You were missing the point of my post, and the point was simple. But I guess my suggestion that everyone puts faith in their beliefs, whether it be in a god or in the idea that there is nothing greater than ourselves, gives you the need to put down a view that obviously opposes your own.
Next time to spare you the upset post, I'll go ahead and re-type entire chapters so not to upset you with my choice of quotes. Might be a bit long, but hopefully you won't have to put me in a box assuming that my belief system is based on some "neo-con ramblings."

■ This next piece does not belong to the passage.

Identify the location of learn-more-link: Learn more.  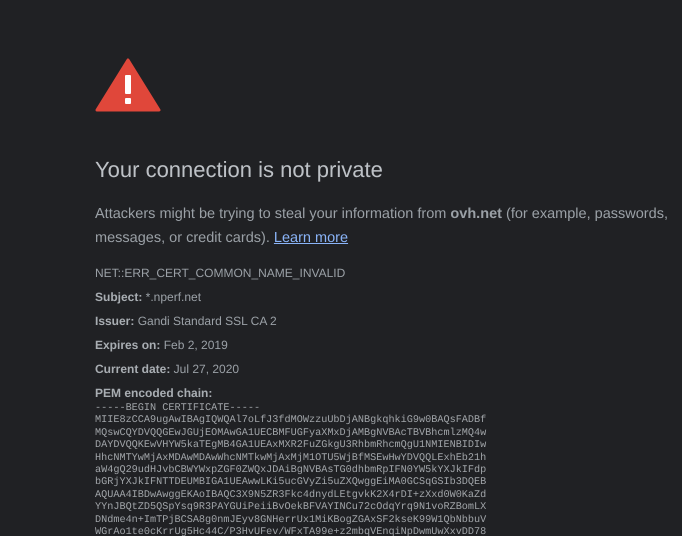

If I'm wrong, I'm wrong. But the sad thing here is that it's not the "religious" one who is coming across as close-minded. I don't need you to believe what I believe, but I think we need to accept that everyone lives thier lives based on some level of faith.
And if I'm wrong and life can be lived without faith, where is this absolute truth? I honestly want to know!

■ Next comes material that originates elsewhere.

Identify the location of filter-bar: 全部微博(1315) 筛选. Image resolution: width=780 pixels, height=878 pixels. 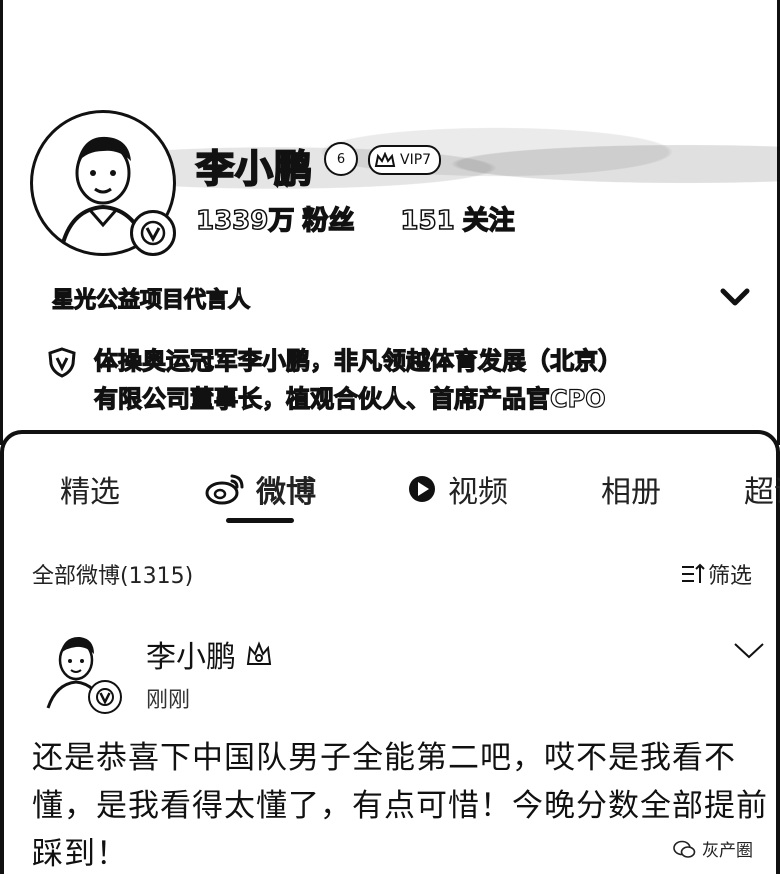
(392, 574).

Posted on March 17 at 1:59 p.m.
I’m assuming you’ve read Dawkins book, The Blind Watchmaker. (If not, let me know and I can give you more background.) In it, he admits that there are significant “gaps” in the fossil record and then oddly goes on to say that “the gaps, far from being annoying imperfections or awkward embarrassments, turn out to be exactly what we should positively expect.” So basically, the absence of evidence is itself proof that the theory is correct. He finally states, that “The theory of evolution by cumulative natural selection is the only theory we know of that is in principle capable of explaining the existence of organized complexity. Even if the evidence did not favor it, it would still be the best theory available.”
Blinding one’s self to weaknesses in a theory leave even the most zealous fact finding scientists with… faith.
Don’t get me wrong; there is plenty of good evidence for evolution. I just take issue with a close-minded approach to science that is based on a philosophical commitment to deny the possibility of anything greater than chance, rather than the willingness to follow the path of evidence no matter where it goes.